Friday marked the launch of the Canadian North and First Air merger on several fronts, including the new unified flight schedule, but the specific impact on the future price of tickets is still unknown.
The airline’s unified price structure won’t be introduced until 2020.
In the legislative assembly last week, Transportation Minister David Akeeagok said the GN has negotiated under its medical and duty travel contract that a minimum of 50 per cent of the seats, on average per week, must be available as economy fares. However, those tickets must be purchased at least two weeks in advance; have fees attached for booking changes or cancellation; and offer fewer baggage privileges.
“It’s substantially cheaper than any published fare that was available at the time of the RFP (request for proposals),” John Hawkins, assistant deputy minister with the Department of Transportation, said of the economy fares.

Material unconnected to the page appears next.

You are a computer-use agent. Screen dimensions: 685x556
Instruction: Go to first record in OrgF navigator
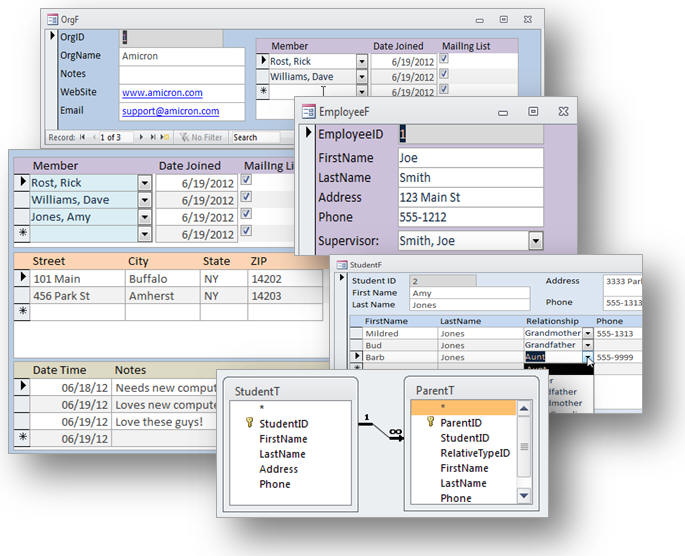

Akeeagok also noted that the Department of Transportation will have a representative – associate deputy minister Jimi Onalik – sitting as a member of an independent advisory board established by Transport Canada. That board will be responsible for ensuring that Canadian North complies with the terms and conditions of the airline merger with First Air.
Canadian North has stated in a news release that its lower-priced economy fare class will be available year round on flights “where demand is lower.” It also mentioned that seat sales and beneficiary fares will continue.
From its southern gateways of Ottawa, Montreal and Edmonton, Canadian North customers will be able to travel and ship cargo across 24 northern communities.
According to Dan Valin, the marketing and communications manager at Canadian North, there are no new routes.
“The full new network is a combination of both previous networks, so no new routes in total,” said Valin.
The unified Canadian North has also consolidated its reservations systems, cargo services and airport check-in processes.
Customers of the Canadian North can now check in for their flights at any of its airport counters. Within its network, customers can also ship from any of its cargo facilities.